## Information provided
-------------------------
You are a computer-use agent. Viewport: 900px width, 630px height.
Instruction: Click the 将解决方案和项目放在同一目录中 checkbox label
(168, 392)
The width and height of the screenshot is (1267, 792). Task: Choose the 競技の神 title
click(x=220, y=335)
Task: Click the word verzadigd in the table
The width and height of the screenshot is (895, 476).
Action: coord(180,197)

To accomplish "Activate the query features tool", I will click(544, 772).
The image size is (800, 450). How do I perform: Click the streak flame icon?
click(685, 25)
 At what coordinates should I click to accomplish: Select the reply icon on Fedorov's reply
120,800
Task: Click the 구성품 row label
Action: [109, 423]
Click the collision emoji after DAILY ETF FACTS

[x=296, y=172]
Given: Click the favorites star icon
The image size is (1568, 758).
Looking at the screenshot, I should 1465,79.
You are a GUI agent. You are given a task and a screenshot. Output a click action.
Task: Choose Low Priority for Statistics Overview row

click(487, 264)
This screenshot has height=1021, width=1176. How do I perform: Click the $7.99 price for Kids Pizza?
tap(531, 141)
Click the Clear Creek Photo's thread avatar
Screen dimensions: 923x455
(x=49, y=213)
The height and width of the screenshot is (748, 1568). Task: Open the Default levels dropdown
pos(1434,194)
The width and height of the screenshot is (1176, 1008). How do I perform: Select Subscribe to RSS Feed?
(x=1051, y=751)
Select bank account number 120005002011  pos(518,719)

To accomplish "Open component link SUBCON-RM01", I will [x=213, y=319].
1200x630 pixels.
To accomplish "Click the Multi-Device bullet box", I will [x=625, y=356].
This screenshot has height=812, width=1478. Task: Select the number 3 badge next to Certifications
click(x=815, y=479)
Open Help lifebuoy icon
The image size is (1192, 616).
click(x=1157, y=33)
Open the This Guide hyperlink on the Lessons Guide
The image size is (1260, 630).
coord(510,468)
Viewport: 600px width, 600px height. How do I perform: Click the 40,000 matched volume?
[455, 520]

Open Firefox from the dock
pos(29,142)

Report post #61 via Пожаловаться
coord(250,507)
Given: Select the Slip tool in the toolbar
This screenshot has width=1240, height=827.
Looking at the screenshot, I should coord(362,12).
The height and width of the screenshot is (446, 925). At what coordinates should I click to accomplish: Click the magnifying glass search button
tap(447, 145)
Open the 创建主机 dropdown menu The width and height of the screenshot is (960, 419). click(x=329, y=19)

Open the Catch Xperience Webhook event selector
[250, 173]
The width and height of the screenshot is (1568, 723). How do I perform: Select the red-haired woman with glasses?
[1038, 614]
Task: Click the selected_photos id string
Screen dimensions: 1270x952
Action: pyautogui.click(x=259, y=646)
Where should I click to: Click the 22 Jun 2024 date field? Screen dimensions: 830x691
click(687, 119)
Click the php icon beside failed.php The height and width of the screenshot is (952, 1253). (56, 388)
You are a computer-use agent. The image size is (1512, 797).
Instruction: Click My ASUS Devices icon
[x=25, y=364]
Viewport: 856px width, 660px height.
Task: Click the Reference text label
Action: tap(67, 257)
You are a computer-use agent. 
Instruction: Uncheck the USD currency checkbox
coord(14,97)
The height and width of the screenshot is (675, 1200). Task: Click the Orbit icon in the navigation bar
-------------------------
## Given problem
Copy every line of the material above verbatim, with no changes.

## Answer in full
You are a computer-use agent. Viewport: 900px width, 630px height.
Instruction: Click the 将解决方案和项目放在同一目录中 checkbox label
(168, 392)
The width and height of the screenshot is (1267, 792). Task: Choose the 競技の神 title
click(x=220, y=335)
Task: Click the word verzadigd in the table
The width and height of the screenshot is (895, 476).
Action: coord(180,197)

To accomplish "Activate the query features tool", I will click(544, 772).
The image size is (800, 450). How do I perform: Click the streak flame icon?
click(685, 25)
 At what coordinates should I click to accomplish: Select the reply icon on Fedorov's reply
120,800
Task: Click the 구성품 row label
Action: [109, 423]
Click the collision emoji after DAILY ETF FACTS

[x=296, y=172]
Given: Click the favorites star icon
The image size is (1568, 758).
Looking at the screenshot, I should 1465,79.
You are a GUI agent. You are given a task and a screenshot. Output a click action.
Task: Choose Low Priority for Statistics Overview row

click(487, 264)
This screenshot has height=1021, width=1176. How do I perform: Click the $7.99 price for Kids Pizza?
tap(531, 141)
Click the Clear Creek Photo's thread avatar
Screen dimensions: 923x455
(x=49, y=213)
The height and width of the screenshot is (748, 1568). Task: Open the Default levels dropdown
pos(1434,194)
The width and height of the screenshot is (1176, 1008). How do I perform: Select Subscribe to RSS Feed?
(x=1051, y=751)
Select bank account number 120005002011  pos(518,719)

To accomplish "Open component link SUBCON-RM01", I will [x=213, y=319].
1200x630 pixels.
To accomplish "Click the Multi-Device bullet box", I will [x=625, y=356].
This screenshot has height=812, width=1478. Task: Select the number 3 badge next to Certifications
click(x=815, y=479)
Open Help lifebuoy icon
The image size is (1192, 616).
click(x=1157, y=33)
Open the This Guide hyperlink on the Lessons Guide
The image size is (1260, 630).
coord(510,468)
Viewport: 600px width, 600px height. How do I perform: Click the 40,000 matched volume?
[455, 520]

Open Firefox from the dock
pos(29,142)

Report post #61 via Пожаловаться
coord(250,507)
Given: Select the Slip tool in the toolbar
This screenshot has width=1240, height=827.
Looking at the screenshot, I should coord(362,12).
The height and width of the screenshot is (446, 925). At what coordinates should I click to accomplish: Click the magnifying glass search button
tap(447, 145)
Open the 创建主机 dropdown menu The width and height of the screenshot is (960, 419). click(x=329, y=19)

Open the Catch Xperience Webhook event selector
[250, 173]
The width and height of the screenshot is (1568, 723). How do I perform: Select the red-haired woman with glasses?
[1038, 614]
Task: Click the selected_photos id string
Screen dimensions: 1270x952
Action: pyautogui.click(x=259, y=646)
Where should I click to: Click the 22 Jun 2024 date field? Screen dimensions: 830x691
click(687, 119)
Click the php icon beside failed.php The height and width of the screenshot is (952, 1253). (56, 388)
You are a computer-use agent. The image size is (1512, 797).
Instruction: Click My ASUS Devices icon
[x=25, y=364]
Viewport: 856px width, 660px height.
Task: Click the Reference text label
Action: tap(67, 257)
You are a computer-use agent. 
Instruction: Uncheck the USD currency checkbox
coord(14,97)
The height and width of the screenshot is (675, 1200). Task: Click the Orbit icon in the navigation bar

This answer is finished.